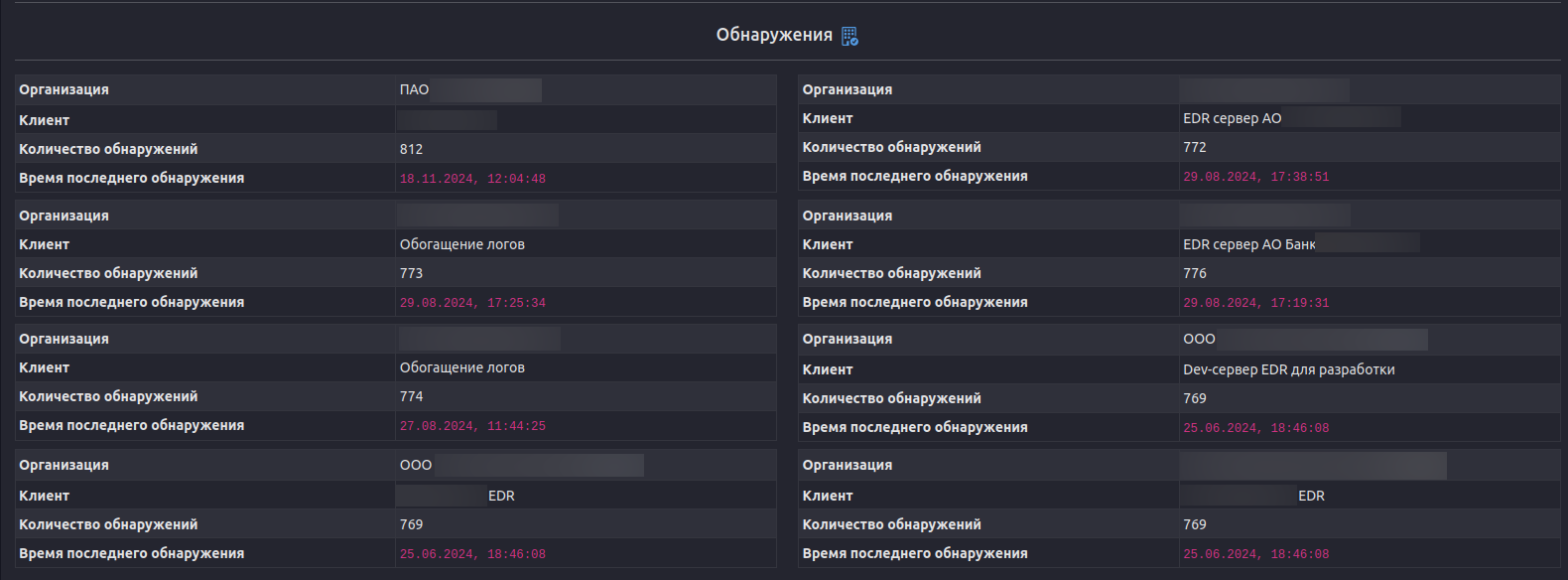The width and height of the screenshot is (1568, 580).
Task: Open the timestamp 18.11.2024, 12:04:48
Action: coord(472,179)
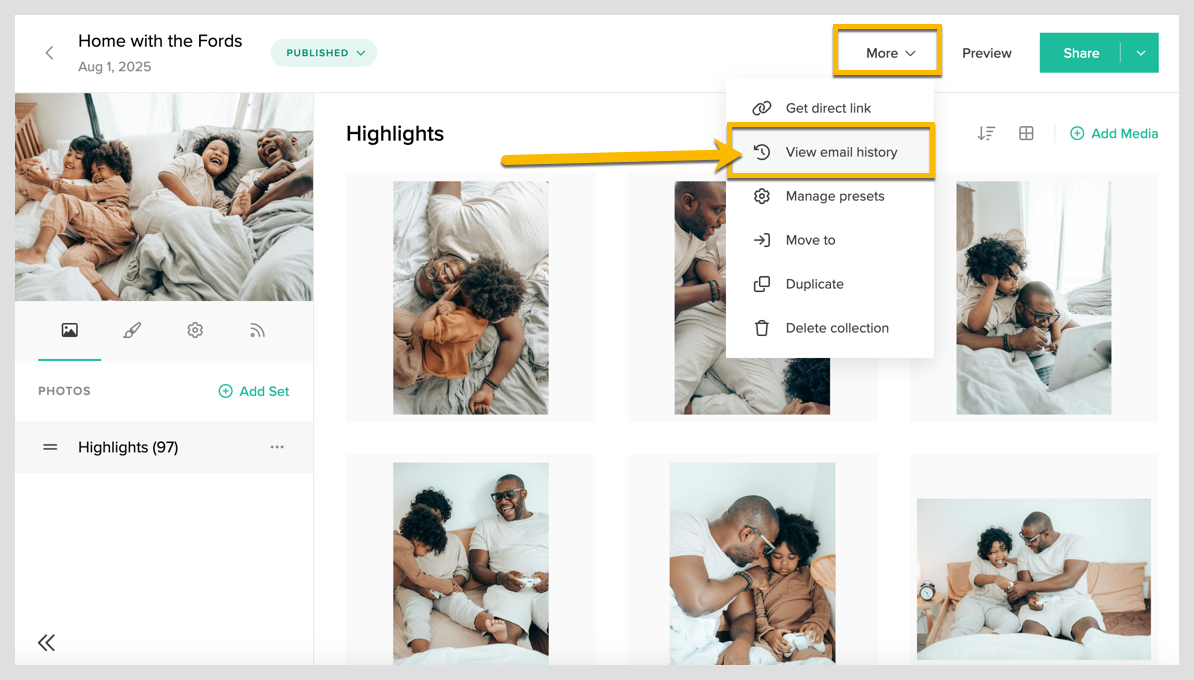Open the collection cover photo thumbnail
The width and height of the screenshot is (1194, 680).
[x=164, y=197]
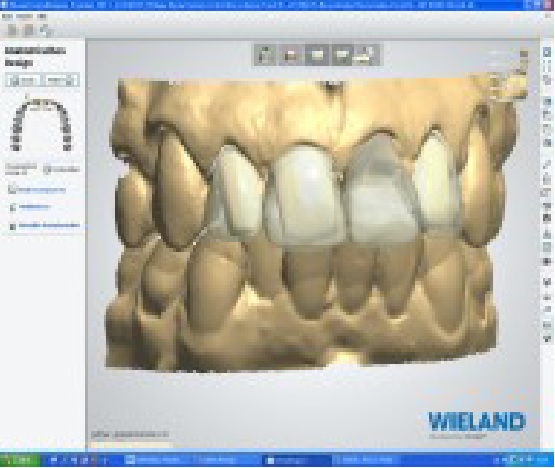Open the first menu in the menu bar
The image size is (555, 468).
click(7, 16)
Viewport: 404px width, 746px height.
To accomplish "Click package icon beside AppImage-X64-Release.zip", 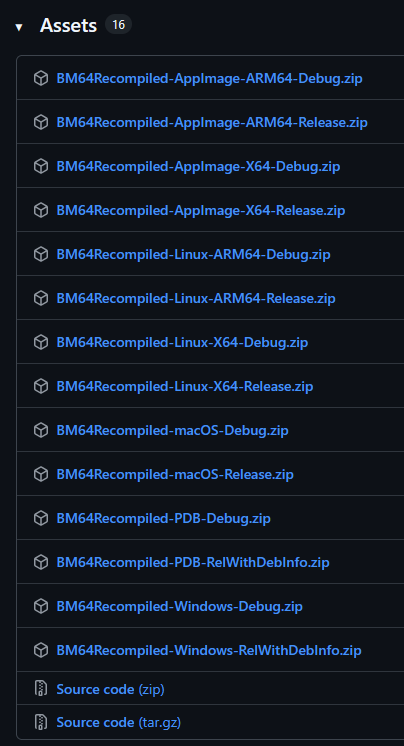I will 41,210.
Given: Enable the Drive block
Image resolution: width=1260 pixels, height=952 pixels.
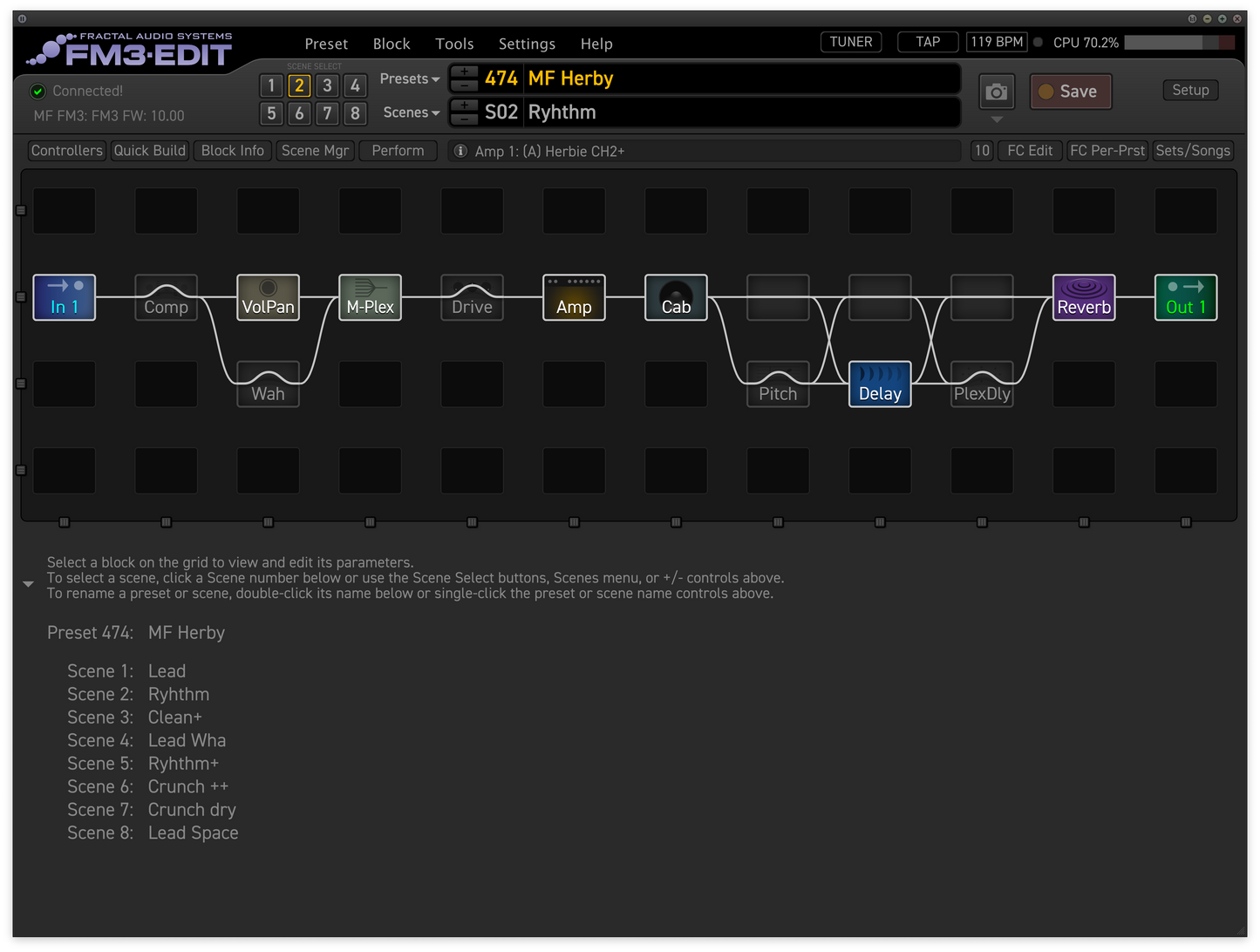Looking at the screenshot, I should click(x=472, y=297).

▶ _WHAT YOU WILL DO_:
In the entries, from the line with "Given: Enable the Drive block" through the end, swap "Enable" for "Turn on" and keep everything else the same. Leave the pictures out of your answer.

▶ _THE ANSWER_:
Given: Turn on the Drive block
Image resolution: width=1260 pixels, height=952 pixels.
Looking at the screenshot, I should click(x=472, y=297).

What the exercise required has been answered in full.